Exercise prompt: Transcribe exactly everything in the data below from the line containing "This screenshot has width=690, height=518." down to the line containing "Screen dimensions: 1030x1542", both lines included and nothing further.

Data supplied:

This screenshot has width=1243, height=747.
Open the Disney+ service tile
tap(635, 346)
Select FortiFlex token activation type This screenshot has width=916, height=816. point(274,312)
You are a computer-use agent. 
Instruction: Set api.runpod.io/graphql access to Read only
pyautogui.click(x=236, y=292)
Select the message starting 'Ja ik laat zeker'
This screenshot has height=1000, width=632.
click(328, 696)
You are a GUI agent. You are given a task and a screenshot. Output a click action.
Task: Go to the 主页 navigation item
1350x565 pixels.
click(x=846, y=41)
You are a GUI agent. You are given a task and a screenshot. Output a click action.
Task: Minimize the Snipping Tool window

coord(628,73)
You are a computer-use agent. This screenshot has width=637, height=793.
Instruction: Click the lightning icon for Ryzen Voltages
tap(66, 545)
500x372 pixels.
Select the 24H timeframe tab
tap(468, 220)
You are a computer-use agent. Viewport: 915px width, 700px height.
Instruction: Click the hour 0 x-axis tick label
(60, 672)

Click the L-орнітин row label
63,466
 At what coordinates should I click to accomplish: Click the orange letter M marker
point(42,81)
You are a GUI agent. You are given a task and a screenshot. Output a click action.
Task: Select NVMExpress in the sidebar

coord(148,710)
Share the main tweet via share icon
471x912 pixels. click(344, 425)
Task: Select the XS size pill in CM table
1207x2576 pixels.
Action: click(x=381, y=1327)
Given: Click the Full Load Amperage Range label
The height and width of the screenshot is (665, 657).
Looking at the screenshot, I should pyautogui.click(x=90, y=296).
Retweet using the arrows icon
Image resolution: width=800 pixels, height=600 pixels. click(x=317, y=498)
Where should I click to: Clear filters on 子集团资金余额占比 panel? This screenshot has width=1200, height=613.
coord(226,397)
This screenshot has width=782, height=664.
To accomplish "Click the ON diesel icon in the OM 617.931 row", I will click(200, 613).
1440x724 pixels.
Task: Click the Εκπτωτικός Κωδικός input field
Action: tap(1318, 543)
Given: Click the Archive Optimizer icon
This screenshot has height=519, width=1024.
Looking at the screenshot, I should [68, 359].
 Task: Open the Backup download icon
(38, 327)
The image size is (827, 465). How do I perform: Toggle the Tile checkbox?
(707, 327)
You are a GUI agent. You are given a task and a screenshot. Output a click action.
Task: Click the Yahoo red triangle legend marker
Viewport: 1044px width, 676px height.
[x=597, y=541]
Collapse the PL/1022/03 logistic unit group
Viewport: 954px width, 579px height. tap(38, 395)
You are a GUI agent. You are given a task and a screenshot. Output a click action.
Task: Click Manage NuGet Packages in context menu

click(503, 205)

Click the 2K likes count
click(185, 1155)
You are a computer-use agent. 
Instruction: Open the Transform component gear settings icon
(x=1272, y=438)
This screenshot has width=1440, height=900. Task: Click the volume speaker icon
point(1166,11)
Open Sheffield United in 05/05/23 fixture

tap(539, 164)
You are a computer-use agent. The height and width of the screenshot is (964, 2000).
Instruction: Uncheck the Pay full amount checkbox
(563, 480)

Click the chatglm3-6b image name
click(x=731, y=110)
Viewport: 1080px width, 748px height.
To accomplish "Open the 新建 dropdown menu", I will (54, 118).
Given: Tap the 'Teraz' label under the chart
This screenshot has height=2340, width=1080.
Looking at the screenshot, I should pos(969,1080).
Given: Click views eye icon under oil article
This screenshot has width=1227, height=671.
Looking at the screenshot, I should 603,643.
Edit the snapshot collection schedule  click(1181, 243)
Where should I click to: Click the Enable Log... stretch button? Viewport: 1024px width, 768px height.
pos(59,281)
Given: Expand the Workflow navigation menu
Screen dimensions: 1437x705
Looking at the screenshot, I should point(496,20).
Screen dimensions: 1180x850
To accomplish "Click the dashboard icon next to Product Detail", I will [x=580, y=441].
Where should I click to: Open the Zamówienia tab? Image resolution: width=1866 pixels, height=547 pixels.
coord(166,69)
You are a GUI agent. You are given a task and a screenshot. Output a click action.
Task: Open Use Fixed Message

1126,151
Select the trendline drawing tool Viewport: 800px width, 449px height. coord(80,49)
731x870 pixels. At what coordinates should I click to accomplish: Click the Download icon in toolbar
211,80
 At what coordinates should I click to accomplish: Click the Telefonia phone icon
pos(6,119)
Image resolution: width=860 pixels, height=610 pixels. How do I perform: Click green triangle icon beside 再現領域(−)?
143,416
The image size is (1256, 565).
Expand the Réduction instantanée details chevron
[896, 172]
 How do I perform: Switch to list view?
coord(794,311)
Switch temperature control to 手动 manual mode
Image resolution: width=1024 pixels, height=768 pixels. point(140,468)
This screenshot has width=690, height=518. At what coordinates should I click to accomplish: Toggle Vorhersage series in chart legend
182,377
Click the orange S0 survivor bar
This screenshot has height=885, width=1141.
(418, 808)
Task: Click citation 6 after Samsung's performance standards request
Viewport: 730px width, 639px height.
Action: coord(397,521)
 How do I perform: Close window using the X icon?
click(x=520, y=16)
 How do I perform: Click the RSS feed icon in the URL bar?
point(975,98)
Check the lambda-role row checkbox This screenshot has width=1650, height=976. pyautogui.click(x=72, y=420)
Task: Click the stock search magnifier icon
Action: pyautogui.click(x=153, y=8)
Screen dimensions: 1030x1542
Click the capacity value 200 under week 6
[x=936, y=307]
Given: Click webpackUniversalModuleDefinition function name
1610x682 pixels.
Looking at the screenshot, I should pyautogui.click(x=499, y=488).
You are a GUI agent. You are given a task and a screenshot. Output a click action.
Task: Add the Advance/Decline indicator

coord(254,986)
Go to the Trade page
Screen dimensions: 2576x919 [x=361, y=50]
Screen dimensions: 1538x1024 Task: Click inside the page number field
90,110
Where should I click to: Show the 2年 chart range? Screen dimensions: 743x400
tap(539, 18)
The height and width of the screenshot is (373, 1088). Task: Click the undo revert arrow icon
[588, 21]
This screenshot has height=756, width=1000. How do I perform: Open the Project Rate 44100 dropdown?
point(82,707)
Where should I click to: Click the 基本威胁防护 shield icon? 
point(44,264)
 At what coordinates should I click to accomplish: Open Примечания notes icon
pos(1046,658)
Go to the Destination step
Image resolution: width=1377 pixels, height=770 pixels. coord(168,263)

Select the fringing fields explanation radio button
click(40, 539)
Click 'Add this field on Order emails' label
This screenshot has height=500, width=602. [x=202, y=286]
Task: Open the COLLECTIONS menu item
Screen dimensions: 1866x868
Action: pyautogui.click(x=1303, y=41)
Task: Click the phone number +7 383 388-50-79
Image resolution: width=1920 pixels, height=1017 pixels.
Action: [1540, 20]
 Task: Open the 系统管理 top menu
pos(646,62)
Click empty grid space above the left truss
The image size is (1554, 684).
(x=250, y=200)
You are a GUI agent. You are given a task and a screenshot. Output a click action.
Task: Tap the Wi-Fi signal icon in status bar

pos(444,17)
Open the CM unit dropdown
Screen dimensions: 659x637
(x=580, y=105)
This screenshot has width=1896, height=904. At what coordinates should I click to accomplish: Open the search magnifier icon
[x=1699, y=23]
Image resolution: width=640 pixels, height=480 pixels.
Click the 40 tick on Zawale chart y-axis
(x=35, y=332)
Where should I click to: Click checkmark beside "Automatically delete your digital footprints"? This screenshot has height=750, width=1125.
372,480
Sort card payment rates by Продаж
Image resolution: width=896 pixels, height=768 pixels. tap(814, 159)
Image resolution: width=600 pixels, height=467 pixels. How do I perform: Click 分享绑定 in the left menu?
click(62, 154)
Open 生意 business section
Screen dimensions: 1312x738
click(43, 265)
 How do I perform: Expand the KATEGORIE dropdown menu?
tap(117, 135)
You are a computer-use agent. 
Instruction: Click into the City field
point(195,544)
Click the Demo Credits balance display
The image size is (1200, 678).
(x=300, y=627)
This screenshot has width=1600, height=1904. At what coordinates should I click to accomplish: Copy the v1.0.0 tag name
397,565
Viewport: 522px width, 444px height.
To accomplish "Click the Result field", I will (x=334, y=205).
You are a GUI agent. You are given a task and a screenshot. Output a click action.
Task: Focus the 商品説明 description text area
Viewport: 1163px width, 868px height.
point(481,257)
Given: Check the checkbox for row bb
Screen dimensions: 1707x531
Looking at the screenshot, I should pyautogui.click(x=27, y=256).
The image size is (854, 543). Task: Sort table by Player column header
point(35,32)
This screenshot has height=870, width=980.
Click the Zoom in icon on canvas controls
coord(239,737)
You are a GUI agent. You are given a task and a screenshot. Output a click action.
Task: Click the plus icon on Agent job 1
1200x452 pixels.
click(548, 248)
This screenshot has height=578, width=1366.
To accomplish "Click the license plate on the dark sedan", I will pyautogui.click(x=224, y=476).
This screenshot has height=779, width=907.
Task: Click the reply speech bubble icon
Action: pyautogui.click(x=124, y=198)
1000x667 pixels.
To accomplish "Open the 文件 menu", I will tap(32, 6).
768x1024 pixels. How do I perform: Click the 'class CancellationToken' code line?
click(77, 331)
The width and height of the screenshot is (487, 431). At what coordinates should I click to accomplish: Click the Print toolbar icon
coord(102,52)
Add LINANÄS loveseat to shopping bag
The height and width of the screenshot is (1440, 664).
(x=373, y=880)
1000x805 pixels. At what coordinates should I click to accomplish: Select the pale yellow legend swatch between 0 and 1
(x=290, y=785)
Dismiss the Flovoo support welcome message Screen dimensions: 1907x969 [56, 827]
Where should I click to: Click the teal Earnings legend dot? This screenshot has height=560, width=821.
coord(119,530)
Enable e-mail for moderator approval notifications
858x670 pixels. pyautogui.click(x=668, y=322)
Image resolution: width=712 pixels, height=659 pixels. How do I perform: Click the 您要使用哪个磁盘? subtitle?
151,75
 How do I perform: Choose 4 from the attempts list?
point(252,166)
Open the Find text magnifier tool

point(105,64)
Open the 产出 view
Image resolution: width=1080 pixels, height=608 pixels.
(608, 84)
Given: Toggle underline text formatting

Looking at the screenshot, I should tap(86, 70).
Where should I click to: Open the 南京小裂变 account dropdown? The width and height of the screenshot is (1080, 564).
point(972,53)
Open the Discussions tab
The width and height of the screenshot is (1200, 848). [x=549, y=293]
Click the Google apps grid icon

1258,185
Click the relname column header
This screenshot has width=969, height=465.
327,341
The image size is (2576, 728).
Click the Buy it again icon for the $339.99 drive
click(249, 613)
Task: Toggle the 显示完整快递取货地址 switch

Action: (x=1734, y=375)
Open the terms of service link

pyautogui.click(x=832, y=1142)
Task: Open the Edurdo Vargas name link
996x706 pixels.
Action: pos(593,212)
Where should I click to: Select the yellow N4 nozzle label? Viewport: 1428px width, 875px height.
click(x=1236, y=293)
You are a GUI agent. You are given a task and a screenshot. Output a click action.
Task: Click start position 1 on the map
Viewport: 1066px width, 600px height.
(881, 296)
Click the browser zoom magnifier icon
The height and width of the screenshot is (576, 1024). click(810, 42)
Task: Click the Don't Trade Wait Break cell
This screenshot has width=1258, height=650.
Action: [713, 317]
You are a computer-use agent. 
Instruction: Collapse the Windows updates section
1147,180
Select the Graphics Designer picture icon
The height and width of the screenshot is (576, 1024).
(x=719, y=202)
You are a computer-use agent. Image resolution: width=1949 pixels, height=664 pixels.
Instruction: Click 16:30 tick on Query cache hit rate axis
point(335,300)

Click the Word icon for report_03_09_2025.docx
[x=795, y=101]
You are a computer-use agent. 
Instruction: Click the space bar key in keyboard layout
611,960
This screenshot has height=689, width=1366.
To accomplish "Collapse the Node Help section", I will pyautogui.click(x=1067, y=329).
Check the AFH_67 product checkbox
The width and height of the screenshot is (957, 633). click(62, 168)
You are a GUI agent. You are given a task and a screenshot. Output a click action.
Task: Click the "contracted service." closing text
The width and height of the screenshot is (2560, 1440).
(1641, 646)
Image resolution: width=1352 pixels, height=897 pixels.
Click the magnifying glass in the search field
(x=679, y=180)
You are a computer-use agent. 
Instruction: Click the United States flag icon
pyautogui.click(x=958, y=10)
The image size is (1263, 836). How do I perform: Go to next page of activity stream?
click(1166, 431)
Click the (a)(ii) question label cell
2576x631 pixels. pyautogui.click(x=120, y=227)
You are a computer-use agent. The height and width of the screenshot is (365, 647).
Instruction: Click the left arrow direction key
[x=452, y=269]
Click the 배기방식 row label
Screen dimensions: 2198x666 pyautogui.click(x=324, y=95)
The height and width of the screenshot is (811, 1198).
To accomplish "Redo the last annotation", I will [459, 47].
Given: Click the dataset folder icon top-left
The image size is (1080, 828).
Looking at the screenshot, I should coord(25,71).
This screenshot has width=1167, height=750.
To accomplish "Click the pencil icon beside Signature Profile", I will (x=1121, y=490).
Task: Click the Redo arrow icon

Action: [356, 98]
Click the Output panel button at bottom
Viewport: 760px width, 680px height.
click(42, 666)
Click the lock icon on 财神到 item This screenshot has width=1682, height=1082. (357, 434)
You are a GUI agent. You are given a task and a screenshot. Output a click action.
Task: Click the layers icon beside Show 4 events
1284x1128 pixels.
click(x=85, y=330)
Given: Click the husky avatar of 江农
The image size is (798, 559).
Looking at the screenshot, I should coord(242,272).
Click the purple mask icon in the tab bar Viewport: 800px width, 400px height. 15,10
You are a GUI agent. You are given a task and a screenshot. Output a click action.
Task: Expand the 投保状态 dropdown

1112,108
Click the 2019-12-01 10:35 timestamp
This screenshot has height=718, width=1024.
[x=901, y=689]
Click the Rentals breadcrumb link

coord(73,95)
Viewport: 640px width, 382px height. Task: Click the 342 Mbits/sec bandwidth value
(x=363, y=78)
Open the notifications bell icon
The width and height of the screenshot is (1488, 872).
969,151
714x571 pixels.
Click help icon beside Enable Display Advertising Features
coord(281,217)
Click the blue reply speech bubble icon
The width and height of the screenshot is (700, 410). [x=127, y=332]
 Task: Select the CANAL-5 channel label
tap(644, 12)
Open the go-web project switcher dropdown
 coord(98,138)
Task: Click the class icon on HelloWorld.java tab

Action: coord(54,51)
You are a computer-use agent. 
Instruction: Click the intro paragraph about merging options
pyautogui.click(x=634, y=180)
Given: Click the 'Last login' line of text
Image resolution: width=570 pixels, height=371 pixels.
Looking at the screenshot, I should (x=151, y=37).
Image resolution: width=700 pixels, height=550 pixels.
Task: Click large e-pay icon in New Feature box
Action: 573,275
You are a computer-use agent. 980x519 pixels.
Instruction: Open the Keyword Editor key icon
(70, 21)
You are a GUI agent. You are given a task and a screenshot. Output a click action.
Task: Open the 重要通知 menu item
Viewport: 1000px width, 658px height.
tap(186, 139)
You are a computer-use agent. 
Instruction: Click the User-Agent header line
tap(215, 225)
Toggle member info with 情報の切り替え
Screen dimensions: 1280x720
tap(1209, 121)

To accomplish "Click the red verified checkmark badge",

Response to the exercise:
This screenshot has width=690, height=518. At what coordinates should I click to accomplish: Toggle Vorhersage series in chart legend
182,377
Click the orange S0 survivor bar
This screenshot has height=885, width=1141.
(418, 808)
Task: Click citation 6 after Samsung's performance standards request
Viewport: 730px width, 639px height.
Action: coord(397,521)
 How do I perform: Close window using the X icon?
click(x=520, y=16)
 How do I perform: Click the RSS feed icon in the URL bar?
point(975,98)
Check the lambda-role row checkbox This screenshot has width=1650, height=976. pyautogui.click(x=72, y=420)
Task: Click the stock search magnifier icon
Action: pyautogui.click(x=153, y=8)
Screen dimensions: 1030x1542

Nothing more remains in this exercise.